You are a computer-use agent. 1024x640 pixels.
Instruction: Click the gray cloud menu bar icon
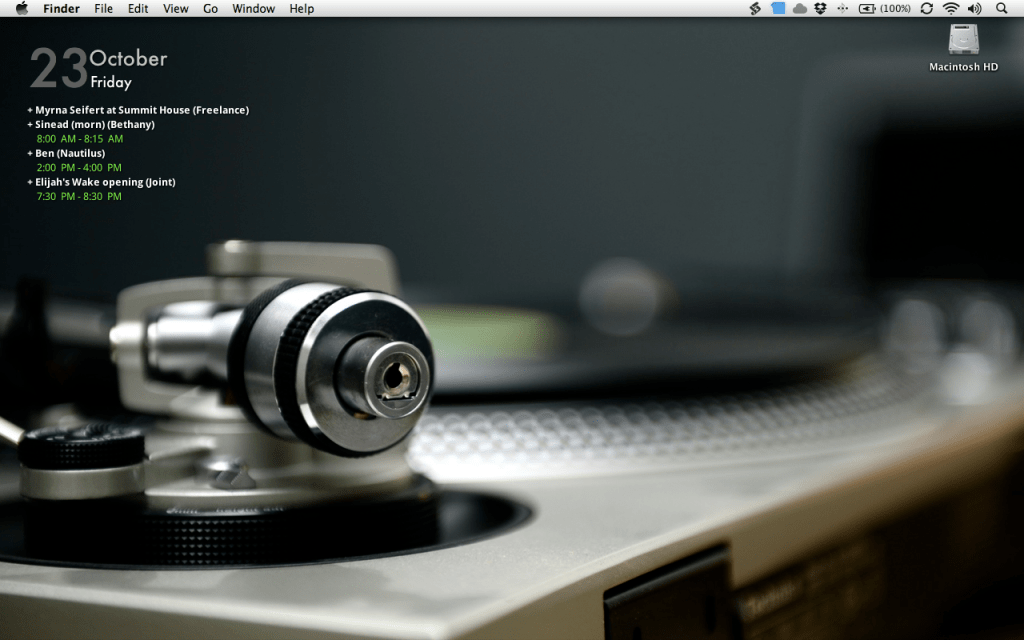click(799, 8)
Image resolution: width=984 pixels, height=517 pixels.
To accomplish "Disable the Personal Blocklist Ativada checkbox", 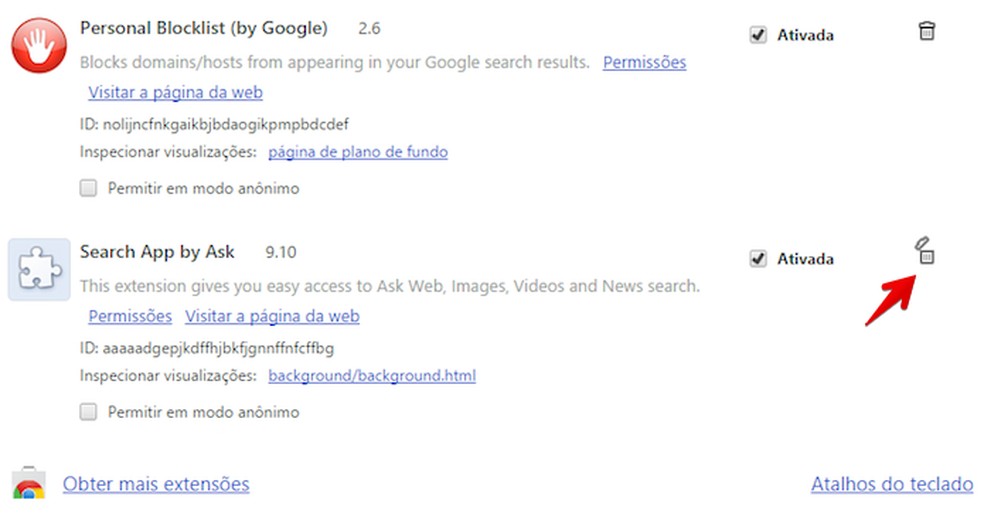I will (x=758, y=35).
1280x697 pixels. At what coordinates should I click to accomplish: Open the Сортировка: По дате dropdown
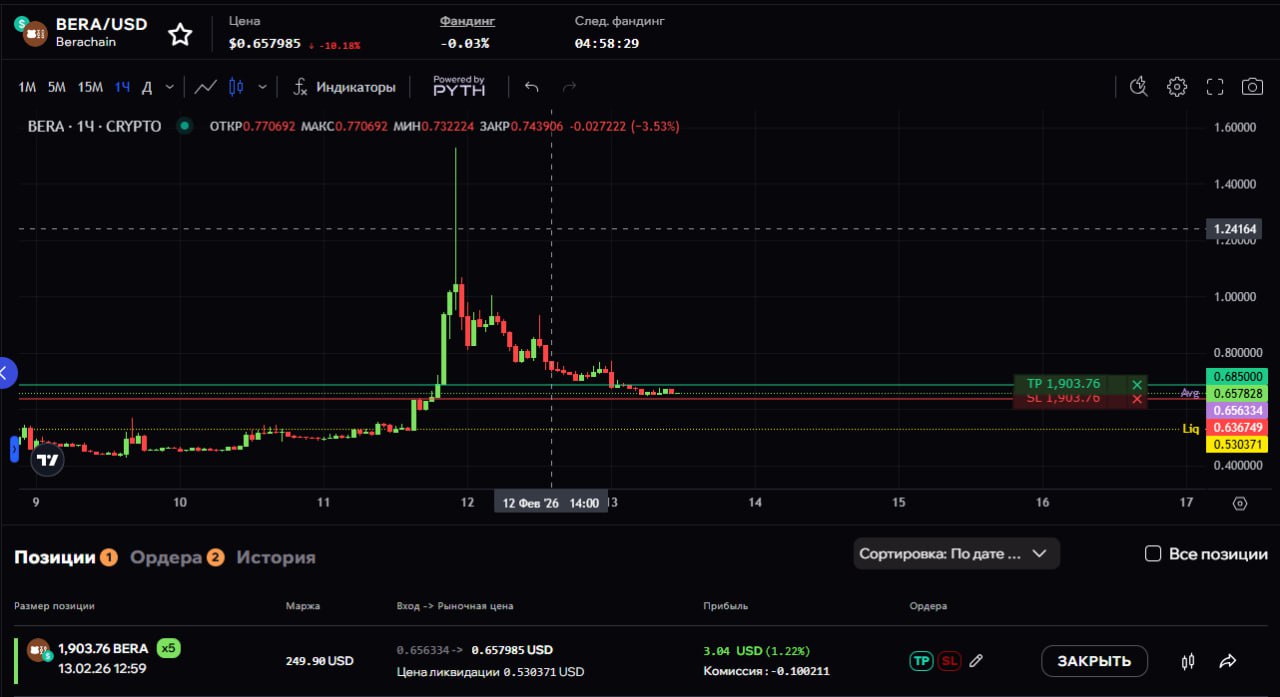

_Problem to solve_
Give only the count of lines in the listing that contain the string "pixels".

_Reply_
3